# Fragmento del documento

+ + +

Dolor y sensibilidad
Durante más de tres décadas, Ingmar Bergman se esmeró en cimentar un discurso propio basado en su particular visión del mundo y de las personas, un discurso que evidenciaba pesimismo y dolor. A través de su mirada, descubrimos el hundimiento de las relaciones humanas y gracias al empeño, esmero y la depurada técnica de su obra, su filmografía se enraizó profundamente en la vida y el carácter de la sociedad sueca. Pero Bergman nunca se limitó a querer mostrar una radiografía de su país, todo lo contrario. Utilizó las costumbres y cultura de su tierra para llevar a cabo un discurso universalista que ha trascendido el tiempo y el lugar. Buena culpa de que esto haya ocurrido la tuvo su exquisita sensibilidad.

+ + +

# Entradas proporcionadas

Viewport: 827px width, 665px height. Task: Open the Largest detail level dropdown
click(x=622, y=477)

+ + +

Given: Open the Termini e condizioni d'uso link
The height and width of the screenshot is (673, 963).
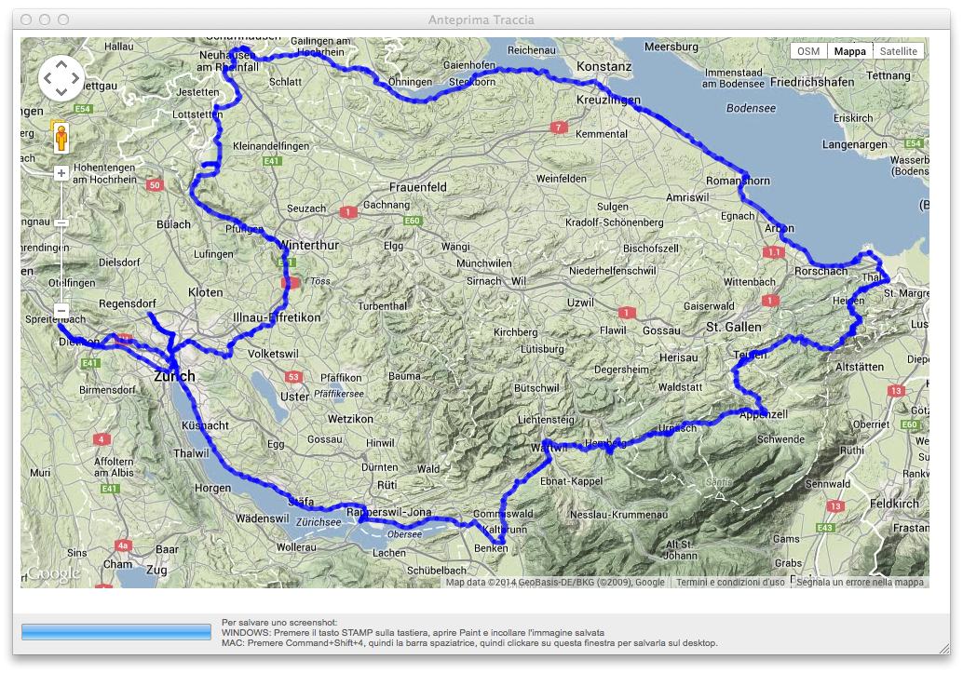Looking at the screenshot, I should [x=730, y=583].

+ + +

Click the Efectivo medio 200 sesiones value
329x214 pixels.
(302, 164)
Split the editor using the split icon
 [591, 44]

+ + +

# Ejercicio
Transcriba literalmente el pasaje del fragmento sobre Ingmar Bergman comprendido entre "Dolor y sensibilidad" y "su exquisita sensibilidad.", ambos incluidos.

# Resultado de la tarea
Dolor y sensibilidad
Durante más de tres décadas, Ingmar Bergman se esmeró en cimentar un discurso propio basado en su particular visión del mundo y de las personas, un discurso que evidenciaba pesimismo y dolor. A través de su mirada, descubrimos el hundimiento de las relaciones humanas y gracias al empeño, esmero y la depurada técnica de su obra, su filmografía se enraizó profundamente en la vida y el carácter de la sociedad sueca. Pero Bergman nunca se limitó a querer mostrar una radiografía de su país, todo lo contrario. Utilizó las costumbres y cultura de su tierra para llevar a cabo un discurso universalista que ha trascendido el tiempo y el lugar. Buena culpa de que esto haya ocurrido la tuvo su exquisita sensibilidad.